Wie ein Autozulieferer in der Krise umdenkt
- Neue Geschäftsfelder für Auto-Zulieferer gesucht
- Doch der Einstig in andere Branchen ist nicht leicht.
- Auch bei Testa Motari passte Modulhaus-Bau nicht gleich.
In einer alten ausgedienten Schule in Johanngeorgenstadt passieren merkwürdige Dinge. In fast allen Klassenzimmern wird gehämmert und geschraubt. Im Flur riecht es nach Lack und in der Turnhalle surren Maschinen. Die Schule gehört seit Jahren dem Autozulieferer Testa Motari. Er hat sie, hier im Erzgebirge, zu einer Manufaktur umgebaut.

Vertriebsleiter ist hier Martin Gruber. "Testa Motari gibt es seit zwanzig Jahren", sagt er: "Wir hatten dieses Jahr unser Jubiläum und sind eigentlich bis zum jetzigen Zeitpunkt vorrangig ein Automobilzulieferer im Premium- beziehungsweise im Luxussegment."
Der Hauptkunde der Firma sei Rolls Royce und man fertige hauptsächlich Komponenten für den Interieur-Bereich an, erklärt Gruber.
Neue Geschäftsfelder gesucht
Doch das Unternehmen will nicht mehr nur Zulieferer sein. Testa Motari steigt in ein weiteres Geschäftsfeld ein. Künftig baut die Firma nicht mehr nur Teile für Automobile, sondern auch Immobilien – konkret das Wohnhaus "Johanna", vorgefertigt in der Manufaktur und zusammengefügt beim Kunden.
"Es ist an der Stelle ein Modulhaus", erklärt Gruber. Von dem Begriff Tiny-Haus habe man sich etwas distanziert, da die Wohnfläche 50 Quadratmeter seien. "Aber wir haben ein neues Wohnkonzept entwickelt, wodurch ich über eine intelligente Außenhülle meinen Wohnraum um bis zu 85 Quadratmeter erweitern kann", führt Gruber aus.
Dass ein Autozulieferer auch Häuser entwirft, ist ungewöhnlich. Allerdings suchen in der Krise viele Unternehmen aus der Branche aktuell nach neuen Geschäftsfeldern.

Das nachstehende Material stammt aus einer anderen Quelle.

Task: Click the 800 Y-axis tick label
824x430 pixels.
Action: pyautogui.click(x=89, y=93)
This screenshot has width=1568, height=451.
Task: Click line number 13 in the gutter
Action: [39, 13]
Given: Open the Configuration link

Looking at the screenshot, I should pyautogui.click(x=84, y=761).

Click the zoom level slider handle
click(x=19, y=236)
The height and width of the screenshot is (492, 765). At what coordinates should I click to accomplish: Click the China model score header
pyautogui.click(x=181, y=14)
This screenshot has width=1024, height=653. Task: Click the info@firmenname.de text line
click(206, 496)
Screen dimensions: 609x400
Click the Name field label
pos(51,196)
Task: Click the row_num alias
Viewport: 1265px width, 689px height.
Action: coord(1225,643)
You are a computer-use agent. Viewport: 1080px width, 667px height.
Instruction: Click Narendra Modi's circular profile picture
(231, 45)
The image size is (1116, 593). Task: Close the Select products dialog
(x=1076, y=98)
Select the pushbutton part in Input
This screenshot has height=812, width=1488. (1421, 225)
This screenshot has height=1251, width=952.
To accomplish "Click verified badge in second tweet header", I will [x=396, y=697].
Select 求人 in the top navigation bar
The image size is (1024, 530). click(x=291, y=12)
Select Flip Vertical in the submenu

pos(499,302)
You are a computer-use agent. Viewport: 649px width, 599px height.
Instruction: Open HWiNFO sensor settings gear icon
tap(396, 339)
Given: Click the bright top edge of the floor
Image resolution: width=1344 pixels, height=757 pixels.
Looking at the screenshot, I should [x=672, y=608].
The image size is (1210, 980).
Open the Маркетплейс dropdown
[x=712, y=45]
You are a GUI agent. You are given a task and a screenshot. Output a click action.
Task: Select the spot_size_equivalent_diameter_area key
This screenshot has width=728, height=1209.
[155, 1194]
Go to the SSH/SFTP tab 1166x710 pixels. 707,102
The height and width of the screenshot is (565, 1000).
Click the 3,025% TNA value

Dirk Vogel vom Netzwerk der Autozulieferer Sachsen sagt, das betreffe Zulieferer kleiner Bauteile aber auch Firmen, die der Branche die Maschinen bauen. "Also die, die im Maschinen- und Anlagenbau tätig sind, die schauen zum Thema Wasserstoff", sagt Vogel. Diese Firmen schauten auch im Bereich der Energiewende, Übertragungs- und Messtechnik. "Und je weiter sie in die große Produktion kommen, dann wird auch mal geschielt in die Verteidigungsbranche, in das ganze Thema Drohne", berichtet Vogel.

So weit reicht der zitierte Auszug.